'Olmert's conduct is hurting the country'

Kadima rival Sheetrit slams PM for not consulting with his minister.

By GIL STERN STERN HOFFMAN
January 10, 2007 22:26
1 minute read.
sheetrit 88

sheetrit 88. (photo credit: )

Prime Minister Ehud Olmert faced sharp criticism from one of his rivals in Kadima on Wednesday when Construction and Housing Minister Meir Sheetrit slammed him for not consulting with his ministers. Sheetrit, who has served in cabinets led by former prime ministers Ariel Sharon and Binyamin Netanyahu, said that they, in addition to former prime ministers Menachem Begin and Yitzhak Shamir, consulted with their ministers regularly. He complained about not meeting with Olmert in two months and said other ministers had similar complaints. "It is problematic that there are so many ministers who have said that Olmert is not acting like a partner," Sheetrit said, listing Defense Minister Amir Peretz, Foreign Minister Tzipi Livni and Transportation Minister Shaul Mofaz. "The prime minister has to be the first among equals. He has more responsibility than us but we could help him make correct decisions." Sheetrit said that when he had met Olmert in the past, he had given unsolicited advice about how to handle negotiations with the Palestinians and other diplomatic issues. But he said his communication with the prime minister had fallen drastically since the days of Sharon, whom he said consulted with him about Kadima's formation at least 10 times. "I don't intend to criticize Olmert," Sheetrit said. "I just want this situation to get fixed, which would help the government and the party." Sheetrit and other Kadima ministers declined to comment on Wednesday about the ongoing investigations of the prime minister and his staff members. Vice Premier Shimon Peres said he "was not aware of any investigation of the prime minister." But ministers did criticize Olmert for not consulting with them before he left to China. On a tour of the North on Tuesday, Mofaz condemned Olmert's handling of the war in Lebanon, saying that neither the security nor the diplomatic goals of the war were met.

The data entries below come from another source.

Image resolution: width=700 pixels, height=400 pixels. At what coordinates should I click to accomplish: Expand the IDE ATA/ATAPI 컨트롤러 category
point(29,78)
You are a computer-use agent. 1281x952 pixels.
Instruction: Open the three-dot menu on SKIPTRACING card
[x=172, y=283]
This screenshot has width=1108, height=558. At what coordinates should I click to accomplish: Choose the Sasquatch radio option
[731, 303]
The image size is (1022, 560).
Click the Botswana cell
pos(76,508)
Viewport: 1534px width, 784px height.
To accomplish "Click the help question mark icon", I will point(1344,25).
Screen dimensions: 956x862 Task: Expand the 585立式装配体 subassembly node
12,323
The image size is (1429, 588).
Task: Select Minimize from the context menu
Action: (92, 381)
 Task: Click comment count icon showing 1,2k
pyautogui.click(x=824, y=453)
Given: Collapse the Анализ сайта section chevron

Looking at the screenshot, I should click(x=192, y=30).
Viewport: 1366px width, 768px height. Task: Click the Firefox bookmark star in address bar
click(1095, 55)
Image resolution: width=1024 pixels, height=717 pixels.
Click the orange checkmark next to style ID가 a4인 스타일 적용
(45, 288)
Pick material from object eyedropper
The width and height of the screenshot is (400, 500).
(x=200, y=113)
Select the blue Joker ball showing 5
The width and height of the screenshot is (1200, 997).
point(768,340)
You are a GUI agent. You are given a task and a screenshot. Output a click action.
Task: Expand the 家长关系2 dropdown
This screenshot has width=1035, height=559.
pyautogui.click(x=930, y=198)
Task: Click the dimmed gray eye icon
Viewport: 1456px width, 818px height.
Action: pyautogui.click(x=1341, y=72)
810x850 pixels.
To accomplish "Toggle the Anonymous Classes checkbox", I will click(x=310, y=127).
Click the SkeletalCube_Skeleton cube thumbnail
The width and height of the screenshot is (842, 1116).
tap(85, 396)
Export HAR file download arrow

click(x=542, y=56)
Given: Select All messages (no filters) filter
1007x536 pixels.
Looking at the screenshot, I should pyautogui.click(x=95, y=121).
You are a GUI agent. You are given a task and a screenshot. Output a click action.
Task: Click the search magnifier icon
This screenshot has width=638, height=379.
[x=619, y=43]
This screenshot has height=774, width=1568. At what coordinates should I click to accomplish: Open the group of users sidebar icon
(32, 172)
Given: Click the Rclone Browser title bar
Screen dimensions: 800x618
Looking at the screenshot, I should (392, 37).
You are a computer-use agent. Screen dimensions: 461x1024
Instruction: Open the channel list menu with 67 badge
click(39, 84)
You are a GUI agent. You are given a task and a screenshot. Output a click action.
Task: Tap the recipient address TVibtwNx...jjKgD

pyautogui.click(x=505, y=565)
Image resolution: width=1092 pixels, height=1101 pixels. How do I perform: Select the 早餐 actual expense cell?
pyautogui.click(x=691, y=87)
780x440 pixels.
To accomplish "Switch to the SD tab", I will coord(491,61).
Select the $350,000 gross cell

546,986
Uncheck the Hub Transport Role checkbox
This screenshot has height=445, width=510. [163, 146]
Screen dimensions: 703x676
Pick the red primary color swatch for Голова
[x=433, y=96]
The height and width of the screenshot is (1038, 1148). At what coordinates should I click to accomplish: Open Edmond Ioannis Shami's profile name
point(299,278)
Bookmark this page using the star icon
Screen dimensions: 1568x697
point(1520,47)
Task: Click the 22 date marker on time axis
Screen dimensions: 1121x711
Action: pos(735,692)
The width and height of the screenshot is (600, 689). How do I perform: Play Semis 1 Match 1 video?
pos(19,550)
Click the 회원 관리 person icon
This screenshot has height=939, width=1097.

Olmert told reporters in China on Wednesday that it was incorrect to say that his relations with Livni had eroded. He said he met with her before leaving to China and that they agreed that the road map was still the only diplomatic plan on Israel's agenda. Livni, who has expressed an interest in challenging Olmert for the Kadima leadership, submitted a bill to the Knesset on Tuesday that would clarify the laws on how candidates raise money in internal party elections.